Van onderstaande factoren is bekend dat ze samenhangen met prikweerstanden.
Bij kinderen maar ook volwassenen kan de pijn een belangrijk onderdeel zijn van de keten die leidt tot afweer reacties bij het prikken.
Mensen die geconfronteerd worden met bloed, verwondingen en injecties vertonen ook gelaatstrekken van walging. Mensen met naaldangst hebben ook in het algemeen de neiging om uitzonderlijk gevoelig te zijn voor situaties die walging oproepen.
Als een ziekte chronisch is en langdurige behandeling behoeft, dan kan er demotivatie en behandelmoeheid optreden.
Zelfinjecteren kan een groot probleem vormen, ook voor mensen die zich wel door anderen durven te laten prikken.

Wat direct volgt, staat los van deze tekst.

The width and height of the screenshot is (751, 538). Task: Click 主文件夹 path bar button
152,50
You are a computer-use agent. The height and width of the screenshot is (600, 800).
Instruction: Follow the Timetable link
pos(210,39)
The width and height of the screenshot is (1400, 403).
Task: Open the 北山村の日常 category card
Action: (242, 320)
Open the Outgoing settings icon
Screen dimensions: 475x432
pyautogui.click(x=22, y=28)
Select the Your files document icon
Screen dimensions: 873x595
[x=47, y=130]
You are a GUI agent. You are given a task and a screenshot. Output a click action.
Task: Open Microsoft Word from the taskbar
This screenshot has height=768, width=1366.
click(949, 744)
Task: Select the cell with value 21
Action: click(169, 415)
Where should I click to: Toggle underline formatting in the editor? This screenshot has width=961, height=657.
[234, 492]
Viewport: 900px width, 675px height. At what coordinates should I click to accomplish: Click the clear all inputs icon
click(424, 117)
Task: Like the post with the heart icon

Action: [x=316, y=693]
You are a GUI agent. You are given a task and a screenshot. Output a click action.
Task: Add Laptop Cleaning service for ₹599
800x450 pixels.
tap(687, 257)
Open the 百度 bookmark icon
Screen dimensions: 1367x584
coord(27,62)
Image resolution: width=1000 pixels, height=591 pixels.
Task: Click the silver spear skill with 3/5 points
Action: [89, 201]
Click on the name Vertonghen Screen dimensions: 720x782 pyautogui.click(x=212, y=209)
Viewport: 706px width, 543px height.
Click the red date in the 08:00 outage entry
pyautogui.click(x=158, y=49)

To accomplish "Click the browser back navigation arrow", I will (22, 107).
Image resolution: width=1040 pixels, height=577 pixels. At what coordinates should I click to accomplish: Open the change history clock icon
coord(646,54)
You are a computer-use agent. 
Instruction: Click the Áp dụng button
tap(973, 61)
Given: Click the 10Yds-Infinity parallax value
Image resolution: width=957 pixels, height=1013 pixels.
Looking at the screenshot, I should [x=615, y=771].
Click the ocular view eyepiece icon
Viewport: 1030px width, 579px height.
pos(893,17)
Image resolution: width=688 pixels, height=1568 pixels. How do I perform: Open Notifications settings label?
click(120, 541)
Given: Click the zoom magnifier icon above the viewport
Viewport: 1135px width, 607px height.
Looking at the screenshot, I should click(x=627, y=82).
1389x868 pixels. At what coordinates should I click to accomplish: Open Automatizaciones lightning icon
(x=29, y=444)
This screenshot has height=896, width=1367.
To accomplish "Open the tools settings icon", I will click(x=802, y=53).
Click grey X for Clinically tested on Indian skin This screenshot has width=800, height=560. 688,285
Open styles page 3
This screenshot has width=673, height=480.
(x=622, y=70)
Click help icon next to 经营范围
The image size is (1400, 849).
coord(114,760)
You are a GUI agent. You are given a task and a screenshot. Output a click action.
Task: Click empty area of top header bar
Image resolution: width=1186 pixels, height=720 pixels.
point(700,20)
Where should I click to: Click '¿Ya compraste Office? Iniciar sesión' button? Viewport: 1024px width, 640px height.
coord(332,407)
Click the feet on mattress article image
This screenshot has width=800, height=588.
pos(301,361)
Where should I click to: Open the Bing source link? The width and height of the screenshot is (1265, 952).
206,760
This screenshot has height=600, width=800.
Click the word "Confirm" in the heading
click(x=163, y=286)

Ze zijn dus niet in het algemeen bang voor naalden.
Wie, wat, waar en hoe bepalen de mate van de angstreactie.
Autonome reacties verwijzen naar lichamelijke veranderingen waaronder: hyperventileren, zweten, bleek zien, hartkloppingen, warm of koud worden, maag-darmverstoringen en tinnitus gevolgd door zwakkere polsslag, flauwvallen.
Eerdere traumatische ervaringen met injecties monden vaak uit in naaldangst. Bijna de helft van de mensen met substantiële angst voor injecties zegt erg negatieve ervaringen met naalden te hebben gehad. In de populatie niet-naaldangstigen is dit veel minder, namelijk 16%.
Het gevoel dat de eigen lichamelijk soevereiniteit geschonden wordt, is niet alleen verbonden met de naaldprocedure, maar is inherent aan de hele medische procedure.
Medische procedures met een naald kunnen op alle leeftijden nodig zijn, van prenataal onderzoek, hielprik tot interventies bij stervensbegeleiding. Vanzelfsprekend is de leeftijd om veel redenen een variabele om rekening mee te houden. De beleving, het gedrag, de gedachtevorming en de benaderingsvoorkeuren zijn immers leeftijdsafhankelijk.